#### Exercise instructions:
A. In the fight predictions below, rewrite the paragraph beginning "Pearson's an English fighter" as a short bulleted list that keeps its main facts.
B. According to the fight predictions below, in what month and year did Nogueira lose his last fight to Cain Velasquez?
C. Copy everything from "Kyle: Pearson's an" down to "superior Muay Thai." in the fight predictions below, without any changes.

#### Reading text:
Thiago Tavares vs. Spencer Fisher

Mark: Fisher wants to stand and bang, go for a Fight of the Night bonus, and hope for the best. Tavares wants to lean on Fisher, wear him out, take him down, score some points, and repeat.

Unfortunately for those who want a striking contest, Tavares has the strength and skill to control the fight. Unless Fisher lands a lucky strike and ends it, which I don't see happening, Tavares will impose his will and grind out a decision win.

Tavares in a fight that may send you to the kitchen for early dessert.

Kyle: If there's one thing we can be sure of, it's that this fight will largely take place on the feet. Fisher's a sprawl-and-brawl fighter in the style of Chuck Liddell. He'll try to shrug off Tavares' takedown attempts and throw heavy leather. Tavares is probably a better technical striker, but I think that Fisher has the brawling skills to pull off the upset. Fisher by knockout.

To catch the excellent main card, you'll have to pony up the cash for the PPV or head to a bar or club that's showing it.

Luis Cane vs. Stanislav Nedkov

Mark: This one should be a doozy, as two light heavyweight powerhouses go at it. The undefeated Nedkov could win if he brought a great game plan, had a great camp, and stayed cool in his UFC debut. That's just too many "ifs," however, so expect Cane to wear him down and walk out the winner.

Kyle: Cane is a brutal striker with a UFC record that's a mix of wins and losses but never a dull fight. Nedkov is an undefeated bear of a Bulgarian with a wrestling background and a black belt in Brazilian Jiu Jitsu but rudimentary striking skills. Ordinarily, I'd give the grappler the edge, but this is Nedkov's first fight in the UFC, and Cane is a big, big step up in competition for him. Cane by KO.

Ross Pearson vs. Edson Barboza Jr.

Mark: Pearson is a gamer who loves to strike, but Barboza is an undefeated striker with more power, killer kicks, and better skills. This one should not go to decision, but it should go to Barboza in a short and exciting fight.

Kyle: Pearson's an English fighter with good enough hands to earn a 4-1 record in the UFC. The undefeated Barboza is 2-0 in the UFC but has more weapons at his disposal, having finished opponents with punches, a choke, and twice by leg kicks. The last are likely to make all the difference in this fight. Expect Barboza to stay on the outside and punish Pearson's legs to deprive him of mobility before going in for the kill. Barboza by superior Muay Thai.

Brendan Schaub vs. Antonio Rodrigo "Minotauro" Nogueira

Mark: Nogueira is one of the sport's heavyweight legends, and after hip surgery he's trying to make his mark again. Schaub, though, is a younger, stronger fighter who's improving rapidly with every bout. The UFC is making this his coming out party, and he will not disappoint them. I expect it to go to decision, though a knockout is possible given how much damage Big Nog has sustained over the years. Either way, Schaub will win and move up the heavyweight ranks.

Kyle: Nogueira's condition is a big question mark. Since losing his last fight to current UFC heavyweight champ Cain Velasquez in February 2010, Nogueira has been out recovering from surgery on both knees and both hips. A year and a half is a long time to be out of competition. Brendan Schaub's a rising star in the UFC, and all four of Schaub's UFC wins have come in the time that Nogueira's been inactive. Schaub's heavily favored in this fight, but I'm betting that Nogueira comes back improved by his surgery. Schaub looked less than impressive in his most recent fight against Mirko "CroCop" Filipovic. I think that even after his layoff, Nogueira's a tougher opponent than CroCop, and I think he's going to take the win.

#### Dataset entries:
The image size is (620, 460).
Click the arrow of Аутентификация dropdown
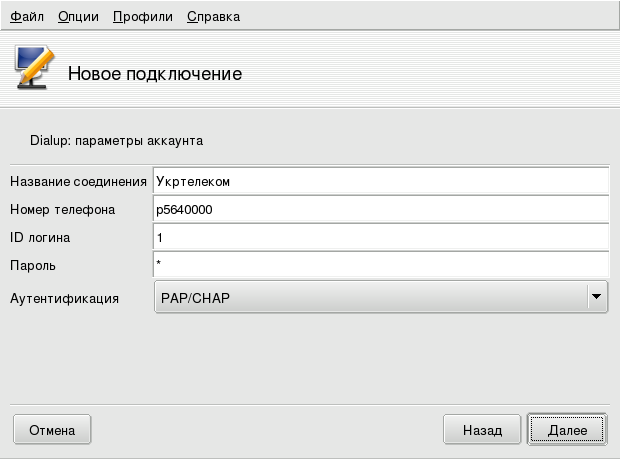(x=596, y=297)
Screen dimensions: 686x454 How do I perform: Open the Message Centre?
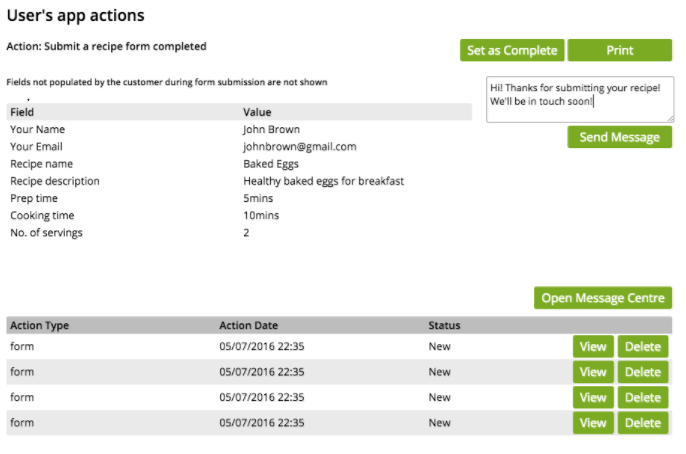602,298
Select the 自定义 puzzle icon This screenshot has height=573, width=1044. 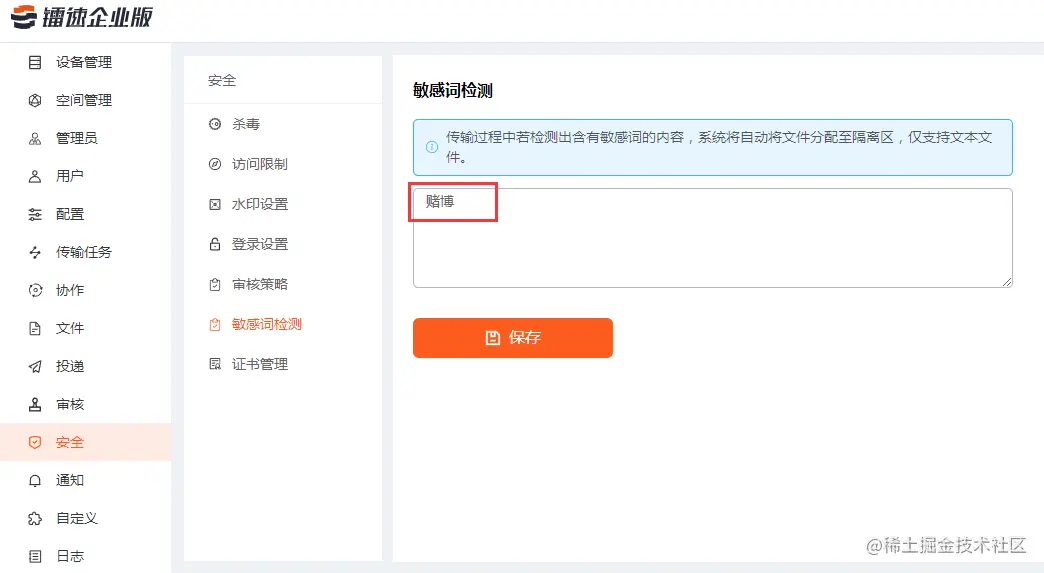point(35,518)
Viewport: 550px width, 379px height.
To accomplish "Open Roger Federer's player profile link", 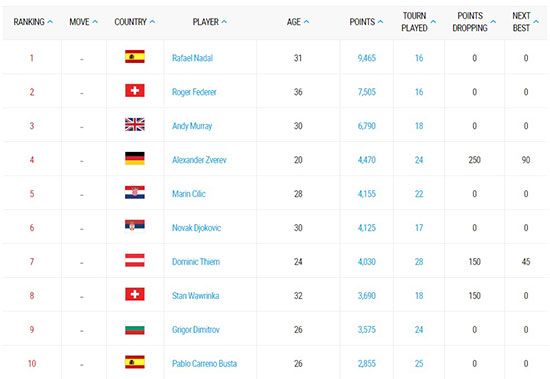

#### Answers for the tasks:
A.
- Pearson is an English fighter whose hands have earned him a 4-1 UFC record.
- Barboza is undefeated and 2-0 in the UFC, with more weapons at his disposal.
- Barboza has finished opponents with punches, a choke, and twice by leg kicks.
- Leg kicks are likely to decide the fight: Barboza should stay outside and punish Pearson's legs before going in for the kill.
- Prediction: Barboza by superior Muay Thai.

B. February 2010.

C.
Kyle: Pearson's an English fighter with good enough hands to earn a 4-1 record in the UFC. The undefeated Barboza is 2-0 in the UFC but has more weapons at his disposal, having finished opponents with punches, a choke, and twice by leg kicks. The last are likely to make all the difference in this fight. Expect Barboza to stay on the outside and punish Pearson's legs to deprive him of mobility before going in for the kill. Barboza by superior Muay Thai.